Ayat ini mengingatkan bahwa kebijakan ekonomi yang adil bukan hanya soal angka, tapi perintah moral dan spiritual. Optimisme tanpa keadilan sosial hanya menjadi fatamorgana tampak sejahtera dari jauh, namun kosong di dalam.

Rasulullah ﷺ juga bersabda:

“Pemimpin yang paling dicintai Allah adalah pemimpin yang adil, dan yang paling dibenci Allah adalah pemimpin yang zalim.” (HR. Tirmidzi)

Hadis ini menegaskan bahwa keberhasilan pemerintahan tidak diukur dari angka pertumbuhan, tetapi dari sejauh mana kebijakan membawa kemaslahatan bagi seluruh rakyat, terutama mereka yang lemah dan tertinggal

Ekonomi dalam Pandangan Islam: Stabilitas Harus Menetes ke Rakyat

Optimisme ekonomi yang sejati, menurut ajaran Islam, adalah ketika rakyat kecil ikut merasakan hasil pembangunan. Dalam Al-Qur’an, Allah mengingatkan agar kekayaan tidak hanya berputar di kalangan orang kaya saja:

“Supaya harta itu jangan hanya beredar di antara orang-orang kaya saja di antara kamu.” (QS. Al-Hasyr [59]: 7)

Ayat ini sejalan dengan prinsip keadilan ekonomi: pertumbuhan tidak boleh berhenti di pejabat birokrasi dan korporasi besar, tetapi harus mengalir hingga ke petani, buruh, dan pedagang kecil. Tanpa pemerataan, optimisme hanyalah slogan yang menipu.

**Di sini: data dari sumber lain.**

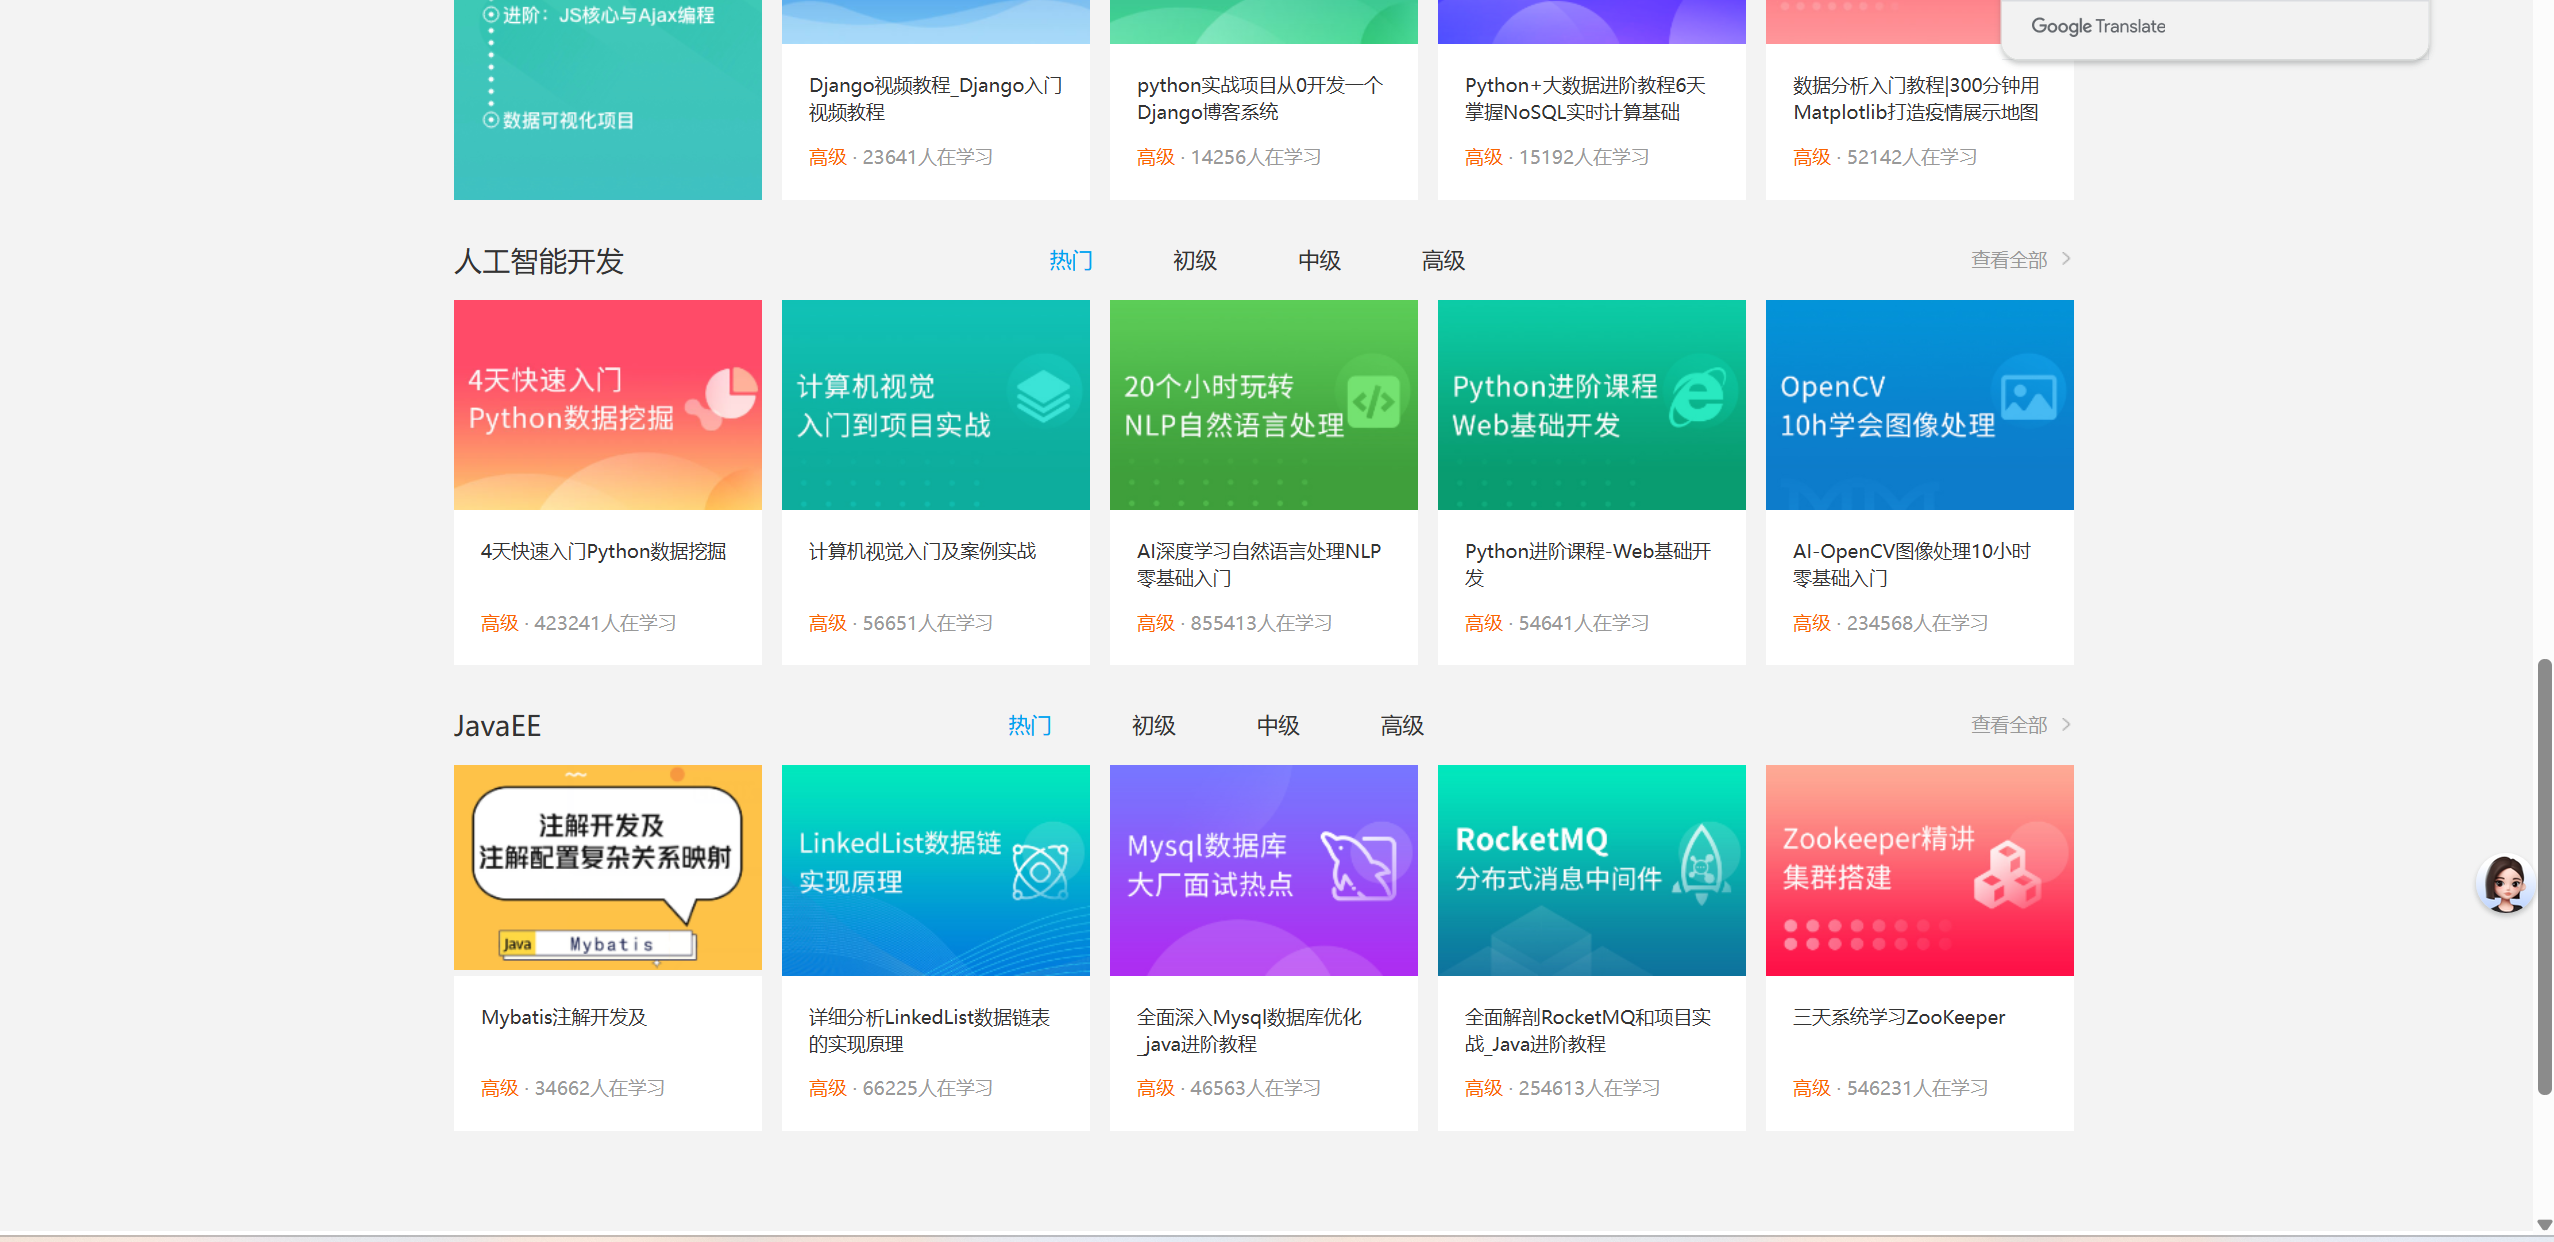
Task: Click the dolphin icon on Mysql数据库 banner
Action: click(x=1360, y=865)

Islam Menyerukan Negara Hadir untuk Rakyat

Negara, menurut nilai-nilai Islam, wajib hadir untuk melindungi rakyat dari ketimpangan dan kesenjangan ekonomi. Nabi Muhammad ﷺ bersabda:

“Imam (pemimpin) adalah pengurus rakyat, dan ia akan dimintai pertanggungjawaban atas rakyat yang dipimpinnya.”(HR. Bukhari dan Muslim)

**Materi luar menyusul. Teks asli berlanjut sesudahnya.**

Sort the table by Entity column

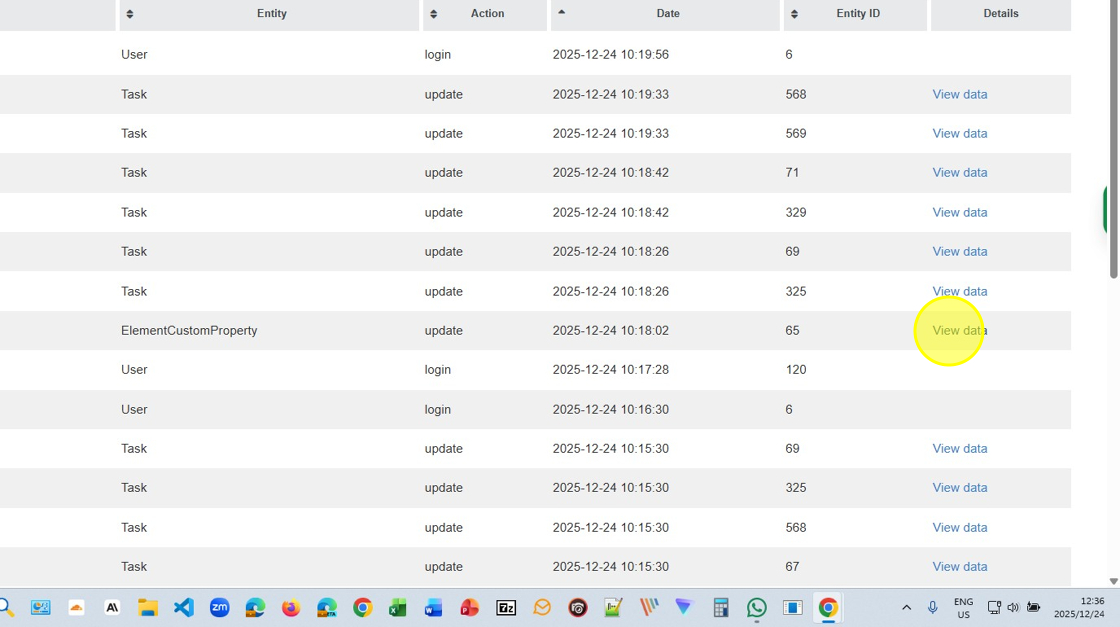coord(270,14)
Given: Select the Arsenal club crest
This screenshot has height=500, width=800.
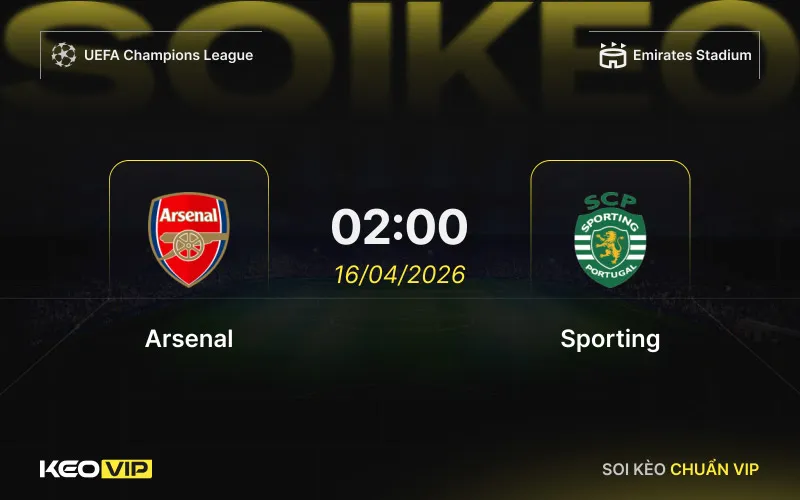Looking at the screenshot, I should (189, 239).
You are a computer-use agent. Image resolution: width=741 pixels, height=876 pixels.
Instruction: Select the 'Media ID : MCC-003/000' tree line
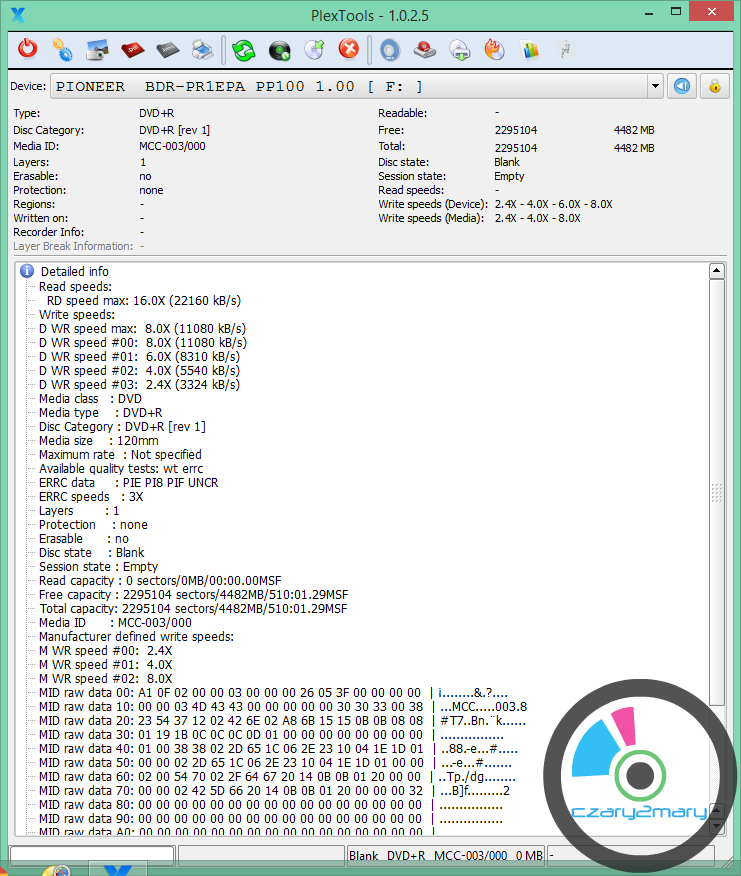[x=115, y=622]
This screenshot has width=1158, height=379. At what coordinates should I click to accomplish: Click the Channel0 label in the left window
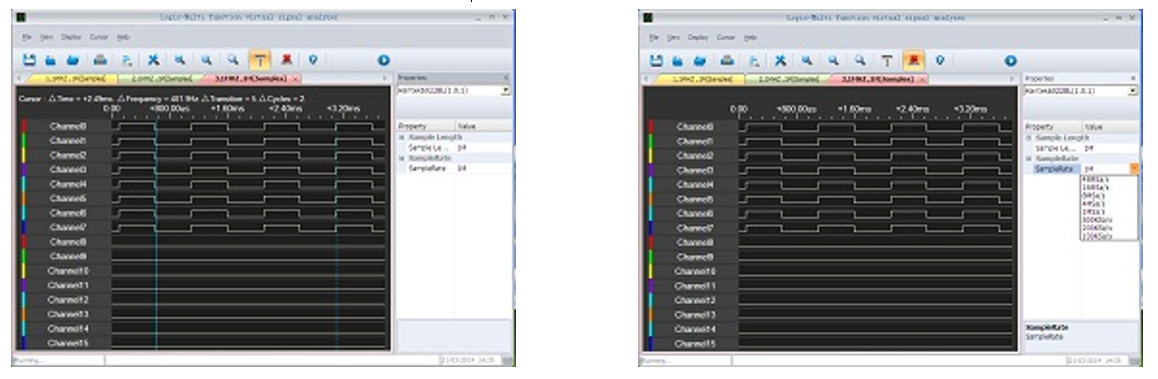[x=68, y=126]
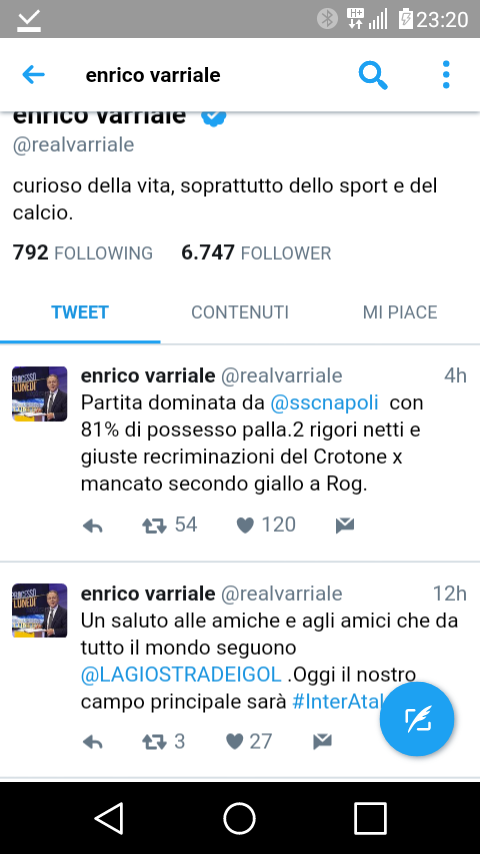Switch to the CONTENUTI tab

tap(240, 312)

Hadis ini menegaskan bahwa tugas negara bukan hanya mengatur anggaran, tetapi memastikan kesejahteraan dan rasa aman sosial. Pemerintah harus menjadi pelindung, bukan sekadar penonton terhadap penderitaan rakyat.

Islam: Optimisme Harus Dibangun di Atas Keadilan

Dalam pandangan Islam, kesejahteraan tanpa keadilan hanya akan melahirkan kesenjangan dan keresahan sosial. Karena itu, setiap pertumbuhan ekonomi harus diiringi dengan kebijakan redistribusi, pendidikan moral, dan pemberdayaan masyarakat lemah.

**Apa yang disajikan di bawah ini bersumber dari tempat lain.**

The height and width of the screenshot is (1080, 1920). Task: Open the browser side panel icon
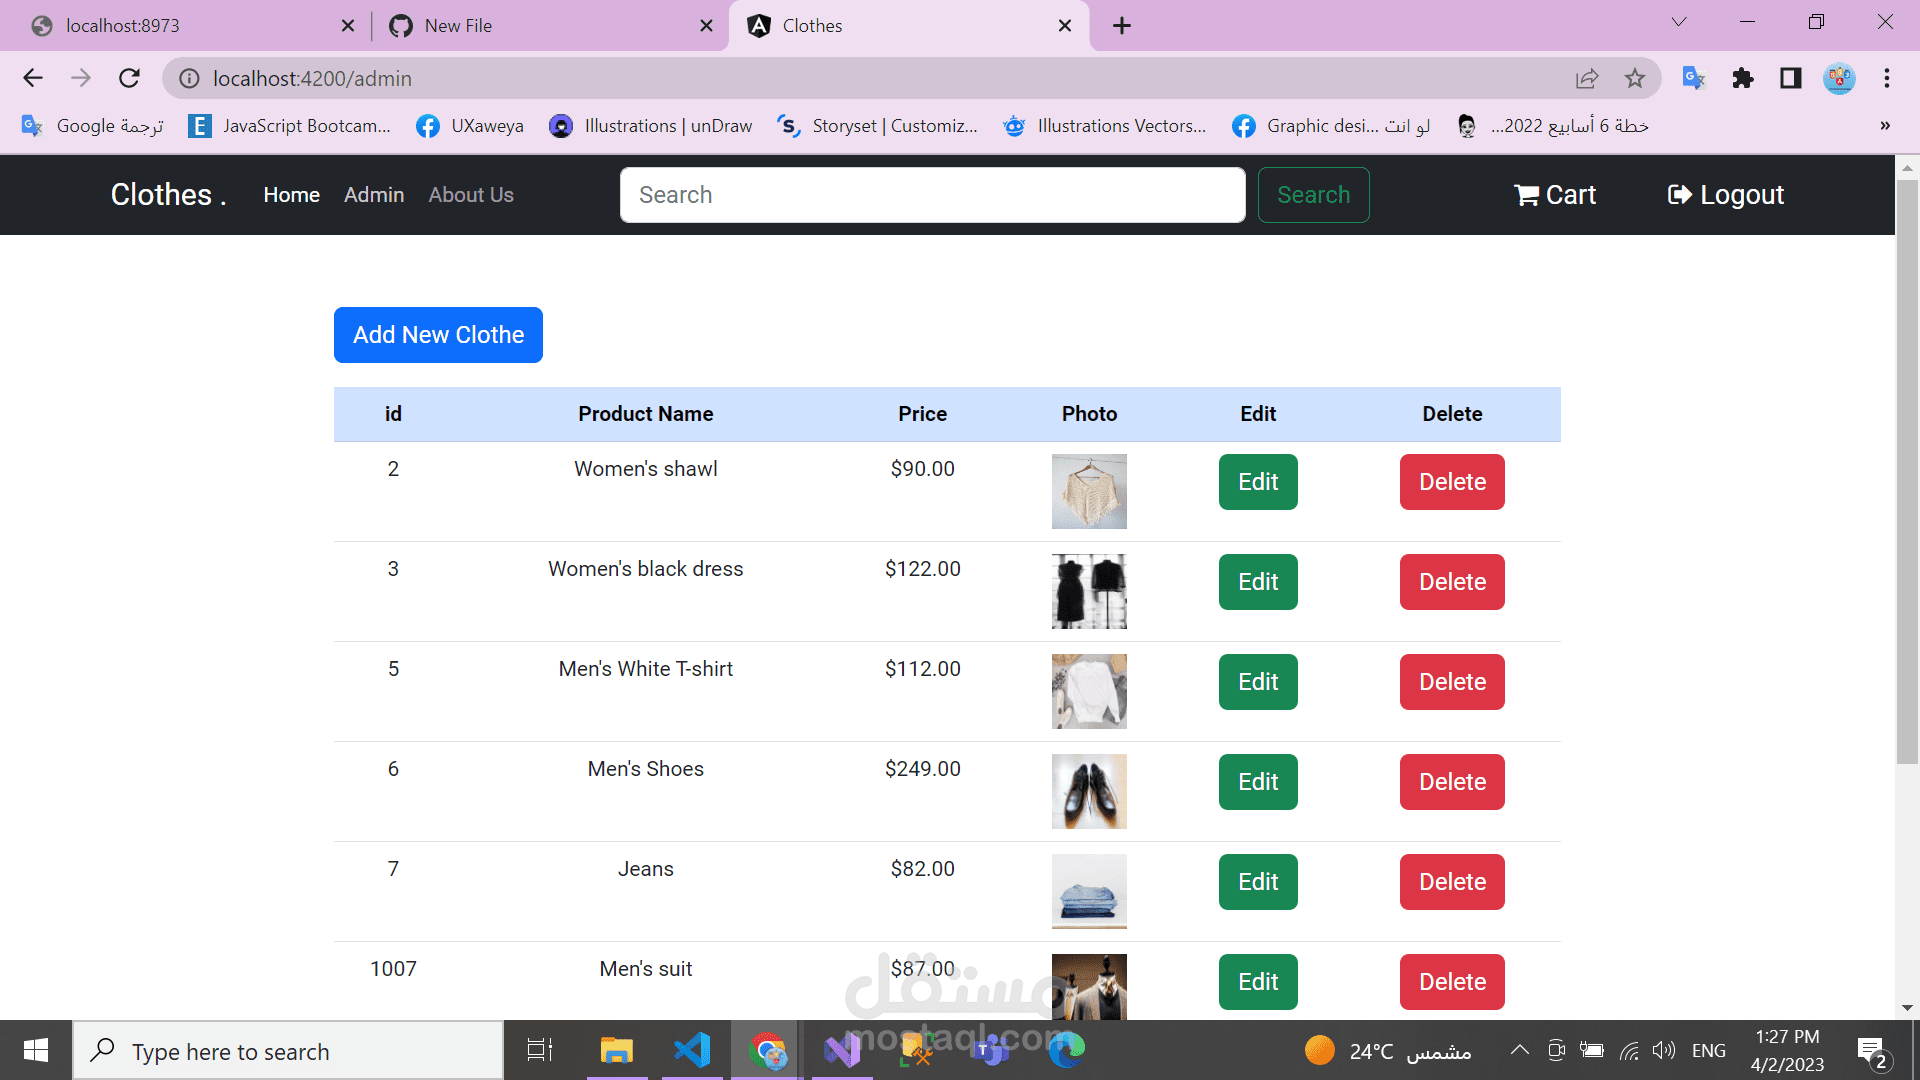[1790, 78]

“Dan janganlah kamu mengikuti hawa nafsu, karena ia akan menyesatkan kamu dari jalan Allah. Sesungguhnya orang-orang yang sesat dari jalan Allah akan mendapat azab yang berat karena mereka melupakan hari perhitungan.” (QS. Shad [38]: 26)

Ayat ini menegur para pemimpin agar tidak silau dengan angka pertumbuhan dan pujian semu. Optimisme yang lahir dari ketidakadilan hanya akan membawa kehancuran moral bangsa.

Islam Mengajarkan Ekonomi Berkeadilan

Ajaran Islam menuntun agar ekonomi dibangun dengan prinsip keberkahan dan keseimbangan. Keadilan, tolong-menolong, dan tanggung jawab sosial adalah pilar utama. Rasulullah ﷺ bersabda:

“Tidaklah beriman seseorang di antara kalian hingga ia mencintai saudaranya sebagaimana ia mencintai dirinya sendiri.” (HR. Bukhari dan Muslim)

Prinsip ini menegaskan bahwa kesejahteraan sejati hanya lahir bila rakyat saling menanggung beban dan pemimpin memperhatikan yang lemah.

Penutup: Optimisme yang Berkeadilan

Islam tidak menolak optimisme, tetapi menuntut agar optimisme dibangun di atas kejujuran, keadilan, dan kasih sayang sosial. Optimisme yang sejati bukan yang lahir dari angka statistik, melainkan dari rasa aman dan cukup di hati rakyat.

Tanpa keadilan, optimisme hanyalah fatamorgana indah di pandangan, tetapi menyesatkan bagi bangsa.